Did we like it?
Hastily assembled like castaways making an improvised vessel upon which to sail to salvation with anything they can get their hands on – sand, coconuts, animal carcasses, seaweed – which will only be strong enough to take them as far as the horizon at which point it disintegrates into a bubbling broth of its own impetuous ambition.
What was good about it?
• Noreena Hertz’s naivety about the football world was in turn both irritating and endearing. When she tried to impress Ryan Giggs that she knew about the international matches he’d mentioned by saying “against Spain and Israel”, Giggs had to inform her that they were in fact England’s opponents.
• Jamie Redknapp being disparagingly referred to as an “ex-football pin-up”.
• Noreena’s campaign was a qualified success with about half of all Premiership players signing up to donate a day’s wages to help the nurses.
• The single image which demonstrated that footballers are indeed grossly overpaid was the whitewashed room in former West Ham captain Nigel Reo-Coker’s mansion that contained a single Nintendo games console. But in fairness to Reo-Coker he did more than any other player to get Noreena’s admirable cause off the ground.
• Erudite Noreena’s fortitude in lucidly explaining the motivation and purpose of her campaign to the various assembled squads of Blackburn, Fulham, Reading and West Ham, whose players struggled with the novel experience of someone speaking to them for a period of longer than 15 minutes while also avoiding the use of mind-numbing clichés. One Reading player was driven so insane by this event that he hitched up his shorts and rolled around on a couch like a dog about to be lethally injected to cure its dementia.
What was bad about it?
• Noreena’s constant whining that she knew nothing about football. At first it seemed excusable but soon it became almost a cheap gimmick with which to characterise her, and ended up making her venomously vexing. At a car park waiting for Andy Gray she fretted: “I don’t know what he looks like.” It’s not as if Andy Gray is JD bloody Salinger – why didn’t she search for a picture on the internet? The same could be said of her ignorance of Blackburn manager Mark Hughes.
• And the obsession with every five minutes of interrupting the narrative to just confirm one more time how ignorant Noreena was about football fractured the flow of the documentary. But, sadly, there was little narrative flow to disrupt as Noreena was swept along like a little leaf in the foaming rapids, one minute she’d be lunching with a camera-shy David James, the next chatting with Gianluca Vialli in the back of his car as he raced to the airport about his ultimately abortive efforts to convince John Terry to sign up.
• And some scenes appear to have been staged to show how lovably ditzy Noreena is. While her ignorance of football was understandable her idiocy around technology was less plausible. After she received a message from Freddie Ljungberg’s agent giving her an email address to send her correspondence to, Noreena very clearly said, “I’d better not delete that message” before she promptly deleted it.
• Noreena’s cause was ‘worthy’ but whether or not it was worthy of a TV documentary is another matter as there was little insight into a footballer’s mentality about their enormous wealth.

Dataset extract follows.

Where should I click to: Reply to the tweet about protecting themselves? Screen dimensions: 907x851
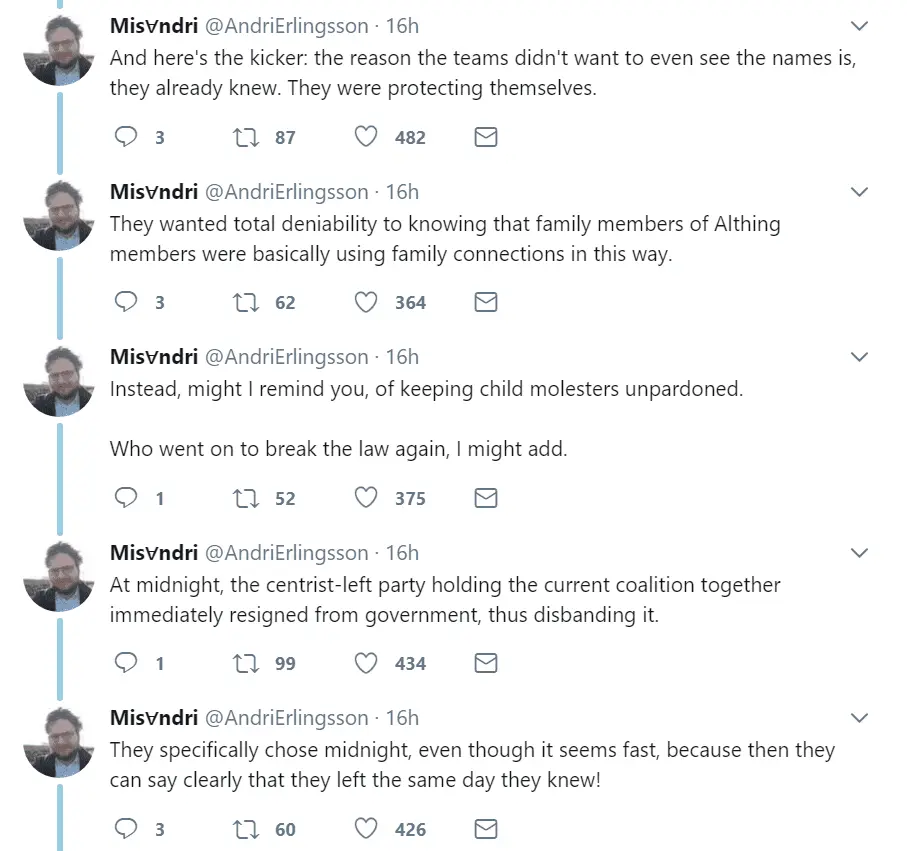[126, 137]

The only thing we had confirmed rather than learnt was that footballers quite often are essentially lumps of raw gold whose every thought is manipulated by their agent to ensure that they continue as dumb cash cows illustrated when Jermain Defoe was advised by his agent Sky Andrew not to respond to a question with an answer that could not be expressed with either a ‘yes’, ‘no’ or typically inane clichés from the vernacular of a village idiot.

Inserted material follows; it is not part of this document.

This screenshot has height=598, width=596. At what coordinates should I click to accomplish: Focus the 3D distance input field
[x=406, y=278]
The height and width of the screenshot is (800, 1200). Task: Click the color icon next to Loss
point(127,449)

• The now-obligatory tearshots on 29 and 56 minutes.
• Alastair Campbell’s continued efforts to rehabilitate his public image from that of Satan’s more diabolical and despicable younger brother to some kind of reasonable, media-savvy sage. Still, he’s only number six on thecustard.tv’s most odious person on TV after Piers Morgan, Jeremy Clarkson, Max Clifford, Jade Goody and Simon Cowell. The odd thing is that both Campbell and Cowell have or will appear with Morgan in a situation similar to an ugly bloke taking his even uglier mate on the pull with him to bathe him in a comparatively pulchritudinous light.
• Mohammed Al-Fayed rivalled Alastair Campbell as the most odious man in the programme. It was almost as if his endorsement and sponsorship of Noreena’s campaign was with the proviso that he could be given airtime to launch into one of his squalid little rants about Tony Blair; it was only a wonder he didn’t vilify Prince Philip as a murderer.
• Glenn Roeder’s risible reliance on the power of ‘positive thinking’, he sent Noreena a message which included the sentimental sentence: “Every 60 seconds you spend upset is a minute of happiness you will never get back”. We wonder how many “minutes of happiness” Glenn lost when he resigned four days after Noreena’s visit.